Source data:

-=-=-=-=-

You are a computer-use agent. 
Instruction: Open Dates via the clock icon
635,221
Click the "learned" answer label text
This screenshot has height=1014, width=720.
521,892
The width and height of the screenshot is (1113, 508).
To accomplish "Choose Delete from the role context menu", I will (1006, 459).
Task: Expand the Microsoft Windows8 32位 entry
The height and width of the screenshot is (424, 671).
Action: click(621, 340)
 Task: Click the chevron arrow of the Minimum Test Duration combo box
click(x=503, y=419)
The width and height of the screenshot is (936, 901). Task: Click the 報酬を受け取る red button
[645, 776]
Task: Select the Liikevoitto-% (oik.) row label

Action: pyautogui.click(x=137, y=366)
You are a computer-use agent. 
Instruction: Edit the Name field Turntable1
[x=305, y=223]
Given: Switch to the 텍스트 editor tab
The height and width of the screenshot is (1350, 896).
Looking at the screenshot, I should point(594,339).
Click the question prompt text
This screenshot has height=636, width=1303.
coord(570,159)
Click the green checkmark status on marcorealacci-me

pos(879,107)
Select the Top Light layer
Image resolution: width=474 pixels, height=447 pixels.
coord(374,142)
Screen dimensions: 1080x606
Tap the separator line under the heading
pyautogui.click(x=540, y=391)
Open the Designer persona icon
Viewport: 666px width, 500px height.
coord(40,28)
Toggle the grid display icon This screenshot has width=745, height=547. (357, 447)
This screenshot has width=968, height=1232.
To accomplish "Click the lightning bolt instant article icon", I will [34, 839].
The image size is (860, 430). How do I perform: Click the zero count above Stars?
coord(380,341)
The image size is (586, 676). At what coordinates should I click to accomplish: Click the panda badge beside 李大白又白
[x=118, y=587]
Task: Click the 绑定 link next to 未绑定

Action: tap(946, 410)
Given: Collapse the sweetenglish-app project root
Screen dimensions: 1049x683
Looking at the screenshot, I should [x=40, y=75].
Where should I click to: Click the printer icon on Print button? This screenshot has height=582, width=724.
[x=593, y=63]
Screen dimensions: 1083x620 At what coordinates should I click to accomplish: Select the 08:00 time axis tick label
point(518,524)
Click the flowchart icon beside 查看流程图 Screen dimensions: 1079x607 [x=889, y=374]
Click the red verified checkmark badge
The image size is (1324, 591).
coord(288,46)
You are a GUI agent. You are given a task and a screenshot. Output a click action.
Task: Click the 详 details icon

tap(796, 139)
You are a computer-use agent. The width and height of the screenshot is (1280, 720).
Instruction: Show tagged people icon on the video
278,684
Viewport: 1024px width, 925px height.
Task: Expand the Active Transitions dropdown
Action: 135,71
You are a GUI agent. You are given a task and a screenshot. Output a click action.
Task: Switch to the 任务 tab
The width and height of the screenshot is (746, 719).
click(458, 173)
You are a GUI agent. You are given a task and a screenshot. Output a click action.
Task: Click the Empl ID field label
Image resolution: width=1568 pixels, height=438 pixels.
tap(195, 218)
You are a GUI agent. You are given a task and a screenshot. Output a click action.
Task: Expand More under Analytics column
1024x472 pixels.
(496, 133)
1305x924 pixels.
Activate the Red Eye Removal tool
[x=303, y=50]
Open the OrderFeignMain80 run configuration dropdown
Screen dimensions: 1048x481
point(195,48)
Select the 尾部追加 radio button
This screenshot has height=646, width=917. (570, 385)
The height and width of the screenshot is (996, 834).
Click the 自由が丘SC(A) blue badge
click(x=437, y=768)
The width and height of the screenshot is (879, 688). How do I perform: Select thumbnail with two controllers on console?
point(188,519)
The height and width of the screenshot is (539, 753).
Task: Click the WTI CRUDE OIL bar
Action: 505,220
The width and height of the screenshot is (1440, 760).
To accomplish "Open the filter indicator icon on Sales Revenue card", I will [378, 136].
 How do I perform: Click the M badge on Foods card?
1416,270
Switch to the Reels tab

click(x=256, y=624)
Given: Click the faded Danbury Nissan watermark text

-=-=-=-=-

All lines from the one containing "The width and height of the screenshot is (1440, 760)." to the end of the records are to be duplicated exactly, and no other lines are to be given.

The width and height of the screenshot is (1440, 760).
To accomplish "Open the filter indicator icon on Sales Revenue card", I will [378, 136].
 How do I perform: Click the M badge on Foods card?
1416,270
Switch to the Reels tab

click(x=256, y=624)
Given: Click the faded Danbury Nissan watermark text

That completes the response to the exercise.